Preuve de l’engagement, particulièrement de Kinshasa, à œuvrer pour une stabilité durable dans la région des Grands Lacs, une bonne partie des ex-militaires et cadres politiques de cette force négative ont bénéficié de la loi d’amnistie. L’on était donc parti pour un processus de paix irréversible.
Voilà que, récemment, les Nations unies viennent d’exprimer leurs inquiétudes sur la situation prévalant dans les camps qui ont accueilli les fugitifs de l’ex-M23 aussi bien en Ouganda qu’au Rwanda. C’est ce qui ressort du rapport à mi-parcours du groupe d’experts de l’Onu sur la RDC.
Portés disparus
Dans ce rapport datant de juin 2014, les experts des Nations unies constatent que, « depuis le dernier rapport du groupe précédent, peu d’avancées ont été enregistrées s’agissant de la situation des ex-combattants et combattants et responsables politiques du Mouvement 23 mars (M23) se trouvant au Rwanda et en Ouganda ». « Plusieurs problèmes, poursuivent-ils, sont apparus, dont les suivants : des membres du M23 se sont évadés de camps situés au Rwanda ; le nombre de membres du M23 et les preuves de la réorganisation du mouvement en Ouganda ont augmenté ; les listes des membres du M23 se trouvant en Ouganda ne comptaient aucun officier important ».
Des membres du M23 qui se volatilisent dans la nature, cela ne peut pas être considéré comme un fait anodin. Car, pour le seul Ouganda, il s’agit de plus de 1 000 hommes armés, contre environ 600 pour le Rwanda. Qu’un nombre aussi important d’hommes armés disparaisse sans qu’on identifie clairement leur destination, il y a de quoi se poser des questions.
Tout récemment, la France a, devant le Conseil de sécurité des Nations unies, exprimé ses inquiétudes sur cette situation. Devant l’organe de décision des Nations unies, Alexis Lamek, représentant permanent adjoint de la France à l’ONU, avait averti que la démobilisation des combattants du M23 était incomplète et que la perspective de leur réorganisation militaire [restait] une menace importante.
« Nous appelons d’un côté la République démocratique du Congo à redoubler d’efforts dans l’opérationnalisation du programme de désarmement, démobilisation et réinsertion et de l’autre l’Ouganda et le Rwanda à coopérer de manière à ce qu’un terme définitif soit mis aux activités de ce groupe », avait alors lancé le diplomate français.
Le Conseil de sécurité se dévoile
C’est plus tard, soit le mardi 26 août 2014, que le Conseil de sécurité s’est subtilement et dans des termes incongrus rappelé de l’alerte lancée par la France.

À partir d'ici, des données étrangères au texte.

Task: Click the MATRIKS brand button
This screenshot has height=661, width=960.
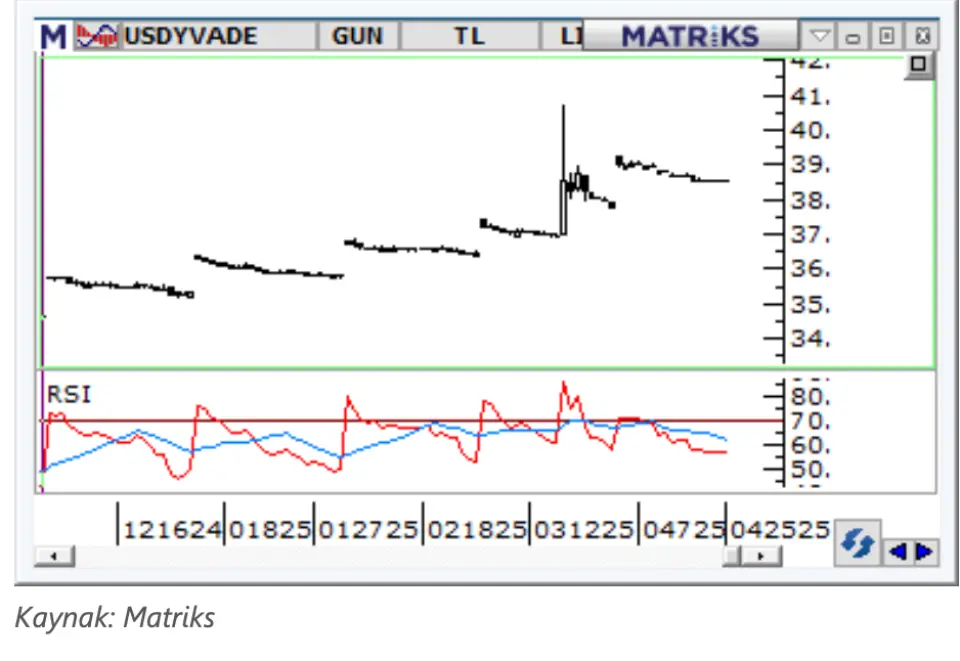Action: (x=690, y=37)
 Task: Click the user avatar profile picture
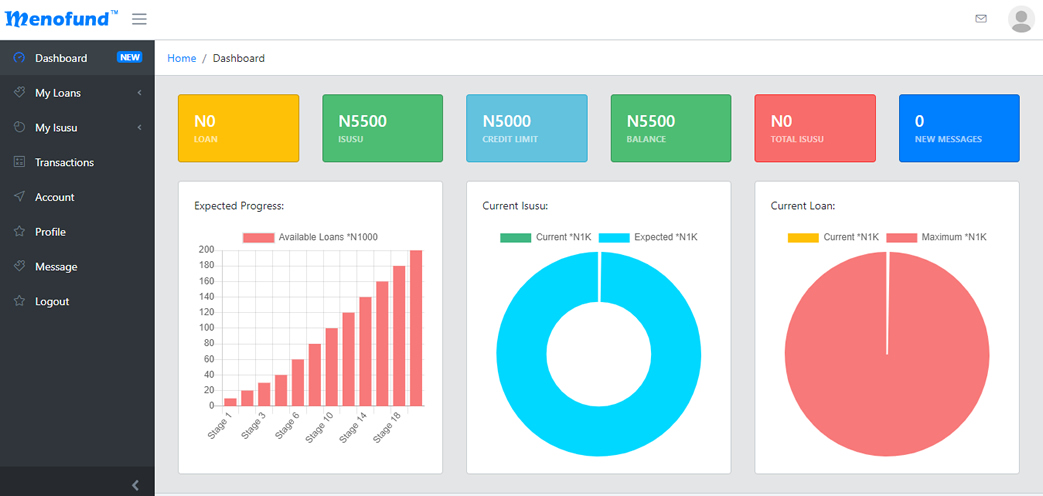1021,19
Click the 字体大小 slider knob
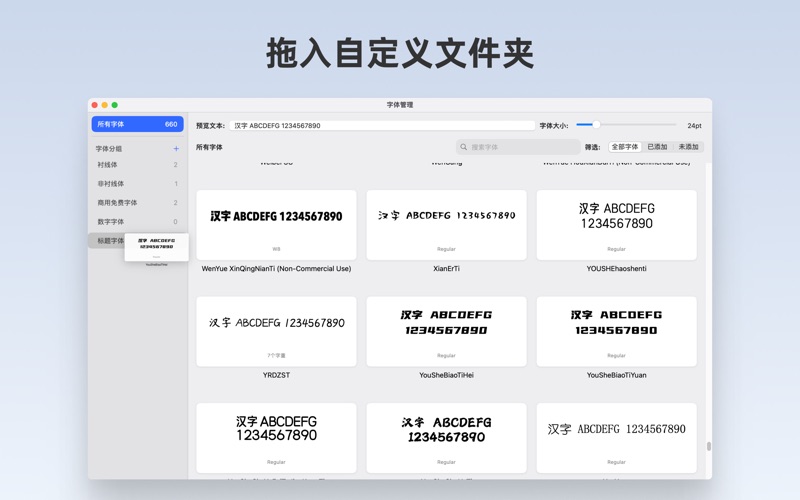800x500 pixels. coord(595,125)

Sans faire allusion aux faits dénoncés par son groupe d’experts sur la RDC, le Conseil de sécurité n’a trouvé mieux que d’inviter Kinshasa à « accélérer le processus de retour en RDC » des ex-rebelles du M23 afin que le programme de leur réintégration « soit achevé dans les délais impartis ».
À cet égard, les membres du Conseil de sécurité ont juste « encouragé les parties à hâter la mise en œuvre du communiqué final du dialogue de Kampala et des déclarations de Nairobi en vue d’une démobilisation permanente du M23 ».

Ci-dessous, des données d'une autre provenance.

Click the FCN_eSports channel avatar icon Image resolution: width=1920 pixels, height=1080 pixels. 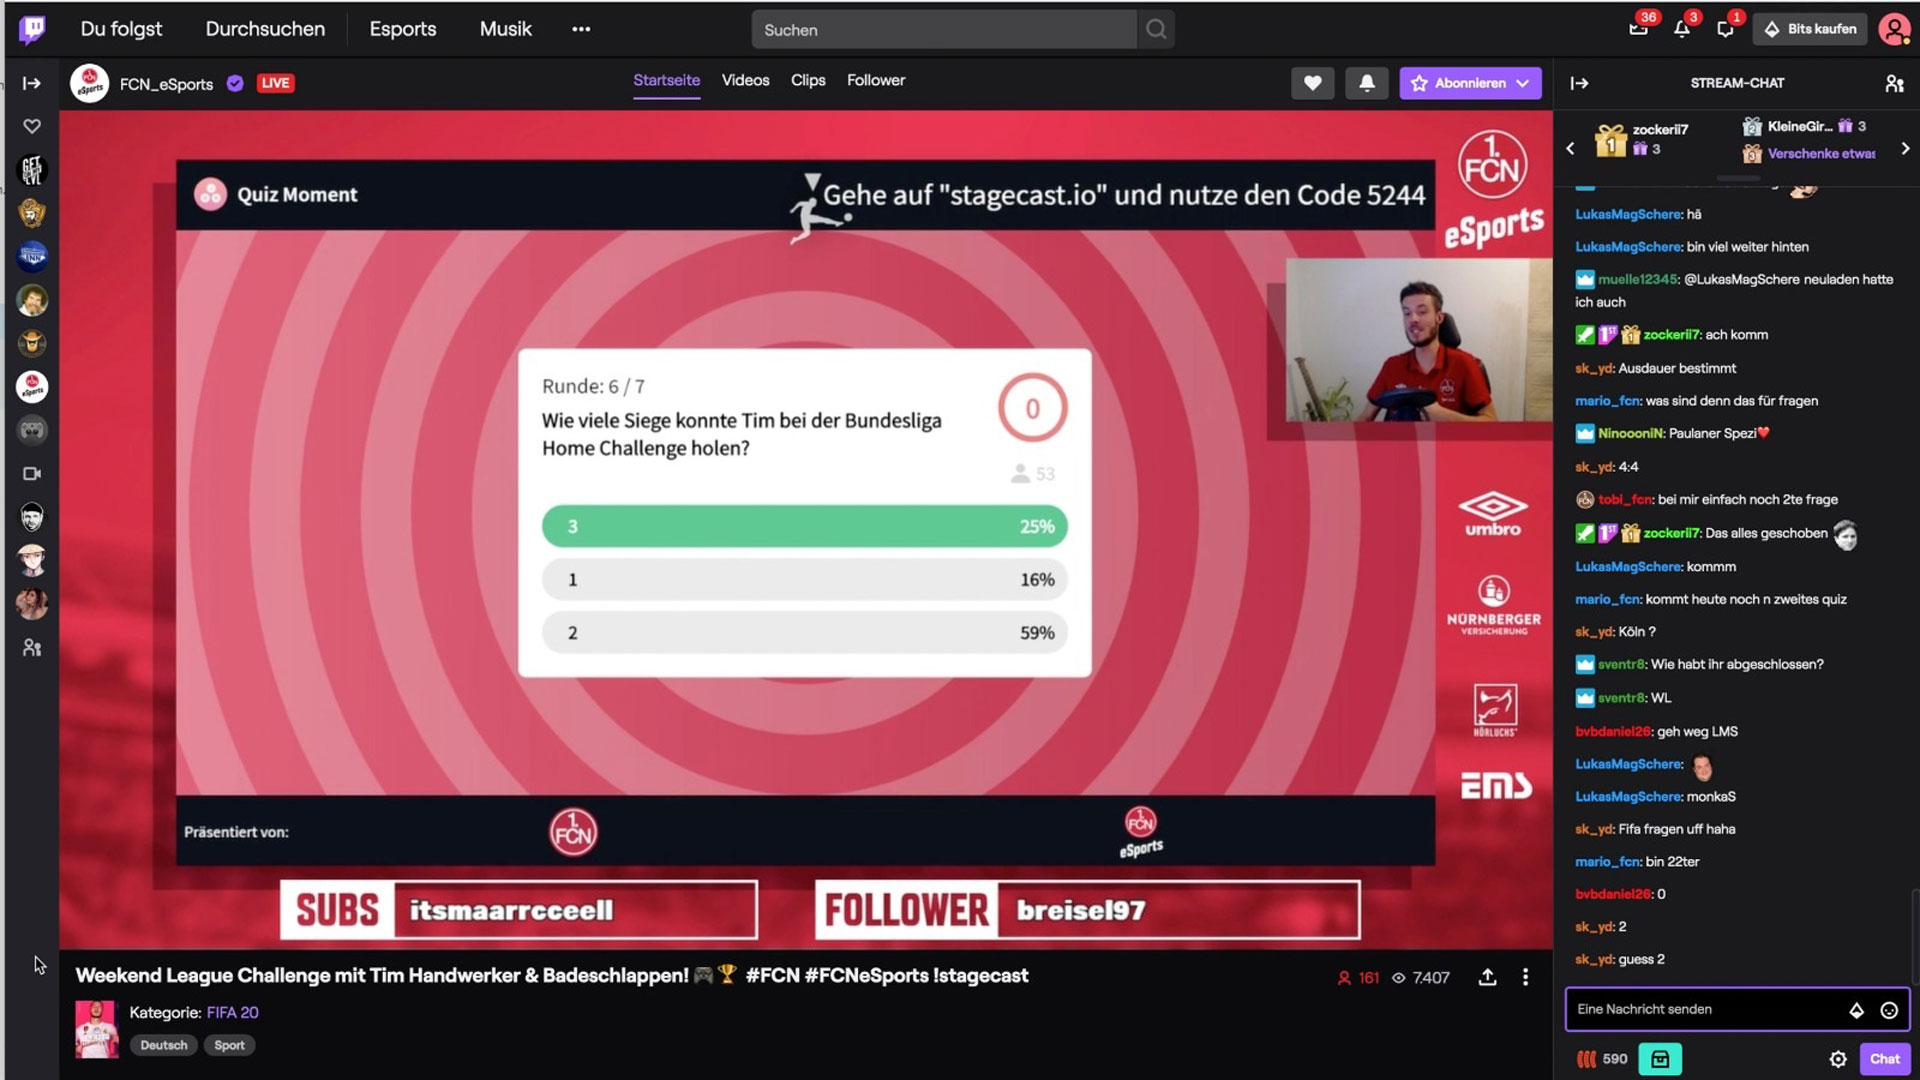coord(90,83)
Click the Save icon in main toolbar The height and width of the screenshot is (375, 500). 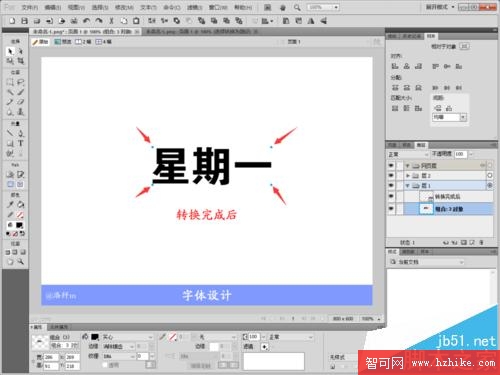(24, 21)
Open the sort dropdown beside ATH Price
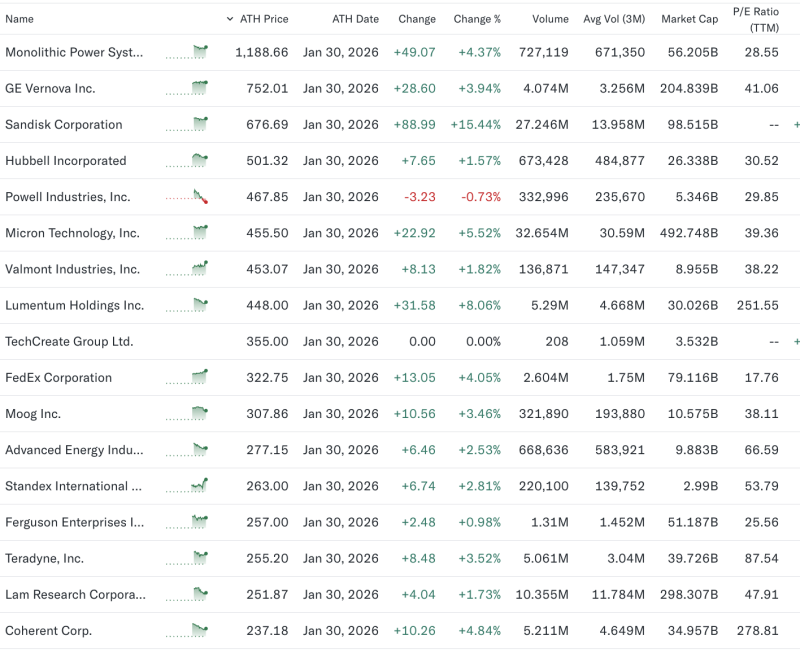Screen dimensions: 800x653 tap(229, 18)
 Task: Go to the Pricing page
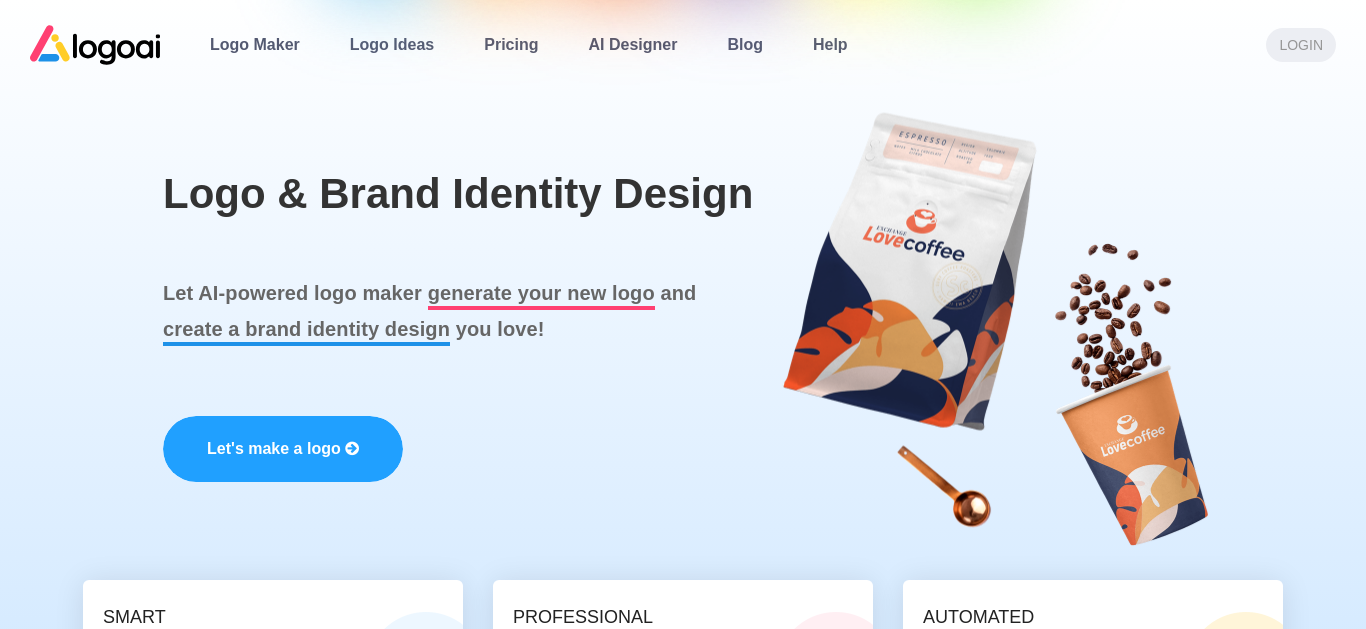pyautogui.click(x=511, y=45)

Mais, comment Kinshasa devrait-il garantir la « démobilisation permanente » des réfugiés dont il n’a plus la maîtrise, parce qu’absents de leurs camps de refuge ? Une question à laquelle le Conseil de sécurité des Nations unies n’a nullement fait allusion, comme s’il ignorait superbement les faits contenus dans le rapport à mi-parcours de son groupe d’experts sur la RDC.
« Qui se sent morveux qu’il se mouche », dit-on. Le Conseil de sécurité n’échappe pas à ce dicton. Comme s’il pressentait un regain de violence dans la région des Grands Lacs, le Conseil de sécurité s’est dédouané en rappelant que « c’est au gouvernement congolais qu’il incombe au premier chef d’assurer la sécurité, la protection des civils, la réconciliation nationale, la consolidation de la paix et le développement du pays ».
L’organe de décision des Nations unies oublie qu’il a déployé dans la même région une Brigade spéciale d’intervention des Nations unies pour accélérer le processus de paix. Sans compter, la forte concentration des troupes de la Monusco qui se sont pratiquement délocalisés vers l’Est de la RDC pour contenir toutes les poches de résistance.
Devant toutes ces évidences, l’on ne sait donc plus à quel jeu joue exactement le Conseil de sécurité des Nations unies. Ne serait-ce pas la preuve de graves dissensions qui le rongent concernant le schéma à mettre en œuvre pour le cas spécifique de la RDC. Ne sachant concilier les points de vue divergents de ses membres, le Conseil de sécurité accumule des erreurs qui compliquent l’équation de paix dans la région.
La disparition simultanée au Rwanda et en Ouganda n’augure pas de bonnes perspectives pour une paix durable dans l’Est de la RDC.